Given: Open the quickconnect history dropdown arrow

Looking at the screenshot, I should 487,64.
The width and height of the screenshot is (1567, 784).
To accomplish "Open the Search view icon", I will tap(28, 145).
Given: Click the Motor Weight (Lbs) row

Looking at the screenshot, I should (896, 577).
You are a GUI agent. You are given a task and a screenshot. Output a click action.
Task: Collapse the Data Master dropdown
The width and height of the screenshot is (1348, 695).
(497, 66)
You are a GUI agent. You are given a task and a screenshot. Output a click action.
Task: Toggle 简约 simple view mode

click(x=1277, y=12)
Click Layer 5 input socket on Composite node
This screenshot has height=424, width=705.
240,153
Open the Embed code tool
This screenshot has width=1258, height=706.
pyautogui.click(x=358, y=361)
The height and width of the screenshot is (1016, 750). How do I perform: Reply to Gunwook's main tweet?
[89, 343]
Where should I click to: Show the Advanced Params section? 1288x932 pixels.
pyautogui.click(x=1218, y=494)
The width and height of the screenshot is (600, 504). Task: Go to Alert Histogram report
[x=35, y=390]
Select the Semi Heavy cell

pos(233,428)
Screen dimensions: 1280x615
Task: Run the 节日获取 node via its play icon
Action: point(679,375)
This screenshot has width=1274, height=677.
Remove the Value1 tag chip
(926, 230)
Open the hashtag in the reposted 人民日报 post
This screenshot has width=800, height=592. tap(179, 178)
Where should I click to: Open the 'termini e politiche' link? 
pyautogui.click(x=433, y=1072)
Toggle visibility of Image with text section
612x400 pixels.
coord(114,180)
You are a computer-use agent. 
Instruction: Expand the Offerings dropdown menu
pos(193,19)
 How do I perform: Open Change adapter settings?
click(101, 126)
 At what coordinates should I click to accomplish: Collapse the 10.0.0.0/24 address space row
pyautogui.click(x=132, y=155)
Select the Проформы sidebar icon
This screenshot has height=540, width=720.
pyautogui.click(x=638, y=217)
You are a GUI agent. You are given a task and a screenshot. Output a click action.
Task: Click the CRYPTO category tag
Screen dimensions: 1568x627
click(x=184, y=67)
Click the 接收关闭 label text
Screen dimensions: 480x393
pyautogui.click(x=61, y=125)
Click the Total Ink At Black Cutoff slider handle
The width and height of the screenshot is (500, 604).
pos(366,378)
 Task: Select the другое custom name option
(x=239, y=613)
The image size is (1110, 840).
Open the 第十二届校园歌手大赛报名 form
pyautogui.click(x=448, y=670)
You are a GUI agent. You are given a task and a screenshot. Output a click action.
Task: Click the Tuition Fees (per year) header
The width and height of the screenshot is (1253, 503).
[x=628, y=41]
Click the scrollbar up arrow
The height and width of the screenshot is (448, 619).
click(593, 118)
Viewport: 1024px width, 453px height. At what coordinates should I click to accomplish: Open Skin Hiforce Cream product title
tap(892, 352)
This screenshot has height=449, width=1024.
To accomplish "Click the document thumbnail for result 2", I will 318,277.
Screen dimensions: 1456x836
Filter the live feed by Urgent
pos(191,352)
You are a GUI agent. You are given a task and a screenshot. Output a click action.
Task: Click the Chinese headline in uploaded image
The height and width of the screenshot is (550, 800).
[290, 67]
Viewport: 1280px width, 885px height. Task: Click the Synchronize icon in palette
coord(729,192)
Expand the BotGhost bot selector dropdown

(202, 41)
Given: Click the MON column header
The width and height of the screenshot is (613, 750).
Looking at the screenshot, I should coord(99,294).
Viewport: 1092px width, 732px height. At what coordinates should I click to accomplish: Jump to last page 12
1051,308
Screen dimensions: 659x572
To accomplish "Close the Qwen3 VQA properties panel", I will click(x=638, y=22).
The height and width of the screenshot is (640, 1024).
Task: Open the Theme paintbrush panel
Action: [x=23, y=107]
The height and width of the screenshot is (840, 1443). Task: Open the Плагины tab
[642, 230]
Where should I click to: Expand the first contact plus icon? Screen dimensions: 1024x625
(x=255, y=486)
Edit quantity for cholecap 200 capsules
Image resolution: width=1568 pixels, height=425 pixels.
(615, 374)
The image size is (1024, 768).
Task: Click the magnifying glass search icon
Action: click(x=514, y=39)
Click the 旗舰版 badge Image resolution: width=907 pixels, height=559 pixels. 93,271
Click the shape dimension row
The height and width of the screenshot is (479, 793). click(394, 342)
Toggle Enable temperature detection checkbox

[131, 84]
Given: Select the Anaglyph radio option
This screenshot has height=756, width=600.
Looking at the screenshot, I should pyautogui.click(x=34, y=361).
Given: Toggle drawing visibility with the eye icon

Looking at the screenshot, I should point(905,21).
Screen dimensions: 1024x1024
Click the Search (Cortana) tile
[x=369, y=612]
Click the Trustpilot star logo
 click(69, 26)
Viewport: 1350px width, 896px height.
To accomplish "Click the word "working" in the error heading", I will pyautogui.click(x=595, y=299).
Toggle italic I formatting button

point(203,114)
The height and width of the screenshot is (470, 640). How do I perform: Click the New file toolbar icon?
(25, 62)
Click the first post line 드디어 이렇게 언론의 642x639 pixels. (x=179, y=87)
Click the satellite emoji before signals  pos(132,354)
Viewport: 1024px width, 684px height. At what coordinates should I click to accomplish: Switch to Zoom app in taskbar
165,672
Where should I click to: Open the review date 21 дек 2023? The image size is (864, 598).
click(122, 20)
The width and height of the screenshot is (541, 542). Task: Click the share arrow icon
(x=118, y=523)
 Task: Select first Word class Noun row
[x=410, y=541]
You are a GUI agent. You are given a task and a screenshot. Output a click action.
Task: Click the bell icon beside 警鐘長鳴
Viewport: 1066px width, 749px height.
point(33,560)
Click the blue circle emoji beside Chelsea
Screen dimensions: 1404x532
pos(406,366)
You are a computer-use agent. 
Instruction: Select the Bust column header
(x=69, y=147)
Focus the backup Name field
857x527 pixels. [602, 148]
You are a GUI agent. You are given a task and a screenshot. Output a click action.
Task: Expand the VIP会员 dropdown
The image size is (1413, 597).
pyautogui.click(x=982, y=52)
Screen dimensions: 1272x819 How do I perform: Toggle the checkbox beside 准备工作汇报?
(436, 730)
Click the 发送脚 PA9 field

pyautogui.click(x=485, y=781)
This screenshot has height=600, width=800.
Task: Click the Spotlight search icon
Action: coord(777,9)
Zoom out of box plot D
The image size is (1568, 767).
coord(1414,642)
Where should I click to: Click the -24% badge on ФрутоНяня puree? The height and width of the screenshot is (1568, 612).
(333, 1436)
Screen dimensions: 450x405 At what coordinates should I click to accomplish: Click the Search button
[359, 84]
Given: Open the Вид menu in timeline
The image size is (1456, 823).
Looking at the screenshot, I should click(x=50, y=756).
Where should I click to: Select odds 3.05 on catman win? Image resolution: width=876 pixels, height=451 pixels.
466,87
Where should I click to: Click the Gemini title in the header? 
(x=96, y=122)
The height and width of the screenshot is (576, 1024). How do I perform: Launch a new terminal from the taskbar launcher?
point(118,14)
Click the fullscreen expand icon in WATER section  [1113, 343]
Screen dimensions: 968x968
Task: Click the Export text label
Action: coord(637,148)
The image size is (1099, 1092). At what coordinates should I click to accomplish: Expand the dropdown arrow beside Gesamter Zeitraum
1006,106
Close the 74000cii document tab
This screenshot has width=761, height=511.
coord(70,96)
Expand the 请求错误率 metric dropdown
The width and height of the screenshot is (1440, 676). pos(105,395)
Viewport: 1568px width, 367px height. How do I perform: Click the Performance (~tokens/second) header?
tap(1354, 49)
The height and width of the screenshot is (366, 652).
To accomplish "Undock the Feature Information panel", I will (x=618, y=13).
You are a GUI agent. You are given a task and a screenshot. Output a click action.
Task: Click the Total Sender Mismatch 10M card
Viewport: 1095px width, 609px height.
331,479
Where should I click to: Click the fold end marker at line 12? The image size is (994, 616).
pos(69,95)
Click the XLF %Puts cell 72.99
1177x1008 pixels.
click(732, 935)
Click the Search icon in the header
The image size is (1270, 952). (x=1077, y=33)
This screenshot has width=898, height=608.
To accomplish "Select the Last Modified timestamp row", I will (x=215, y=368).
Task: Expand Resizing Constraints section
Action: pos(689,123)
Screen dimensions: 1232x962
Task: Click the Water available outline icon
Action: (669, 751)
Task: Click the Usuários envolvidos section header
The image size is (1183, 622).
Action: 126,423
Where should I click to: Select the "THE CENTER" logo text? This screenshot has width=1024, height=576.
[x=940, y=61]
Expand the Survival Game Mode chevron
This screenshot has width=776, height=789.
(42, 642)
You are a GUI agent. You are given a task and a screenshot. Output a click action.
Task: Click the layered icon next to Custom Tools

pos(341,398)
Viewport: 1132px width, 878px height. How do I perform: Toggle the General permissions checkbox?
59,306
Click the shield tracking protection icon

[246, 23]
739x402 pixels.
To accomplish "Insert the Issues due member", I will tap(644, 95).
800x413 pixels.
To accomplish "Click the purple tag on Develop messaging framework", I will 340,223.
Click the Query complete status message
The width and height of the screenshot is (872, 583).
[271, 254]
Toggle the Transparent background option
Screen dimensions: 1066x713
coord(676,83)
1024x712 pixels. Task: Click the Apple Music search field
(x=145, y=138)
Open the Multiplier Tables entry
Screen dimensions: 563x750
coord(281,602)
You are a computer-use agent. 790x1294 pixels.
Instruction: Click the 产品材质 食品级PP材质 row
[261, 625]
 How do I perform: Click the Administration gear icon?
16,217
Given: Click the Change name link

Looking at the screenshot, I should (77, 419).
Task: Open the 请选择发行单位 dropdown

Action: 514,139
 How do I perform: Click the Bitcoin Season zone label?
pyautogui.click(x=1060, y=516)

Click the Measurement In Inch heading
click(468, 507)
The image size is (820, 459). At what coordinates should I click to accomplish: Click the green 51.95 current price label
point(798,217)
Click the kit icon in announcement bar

----

Work instructions:
Look for the word "Total" in the listing above, and copy every line where you find it.

Exercise response:
Click the Total Ink At Black Cutoff slider handle
Task: Click the Total Sender Mismatch 10M card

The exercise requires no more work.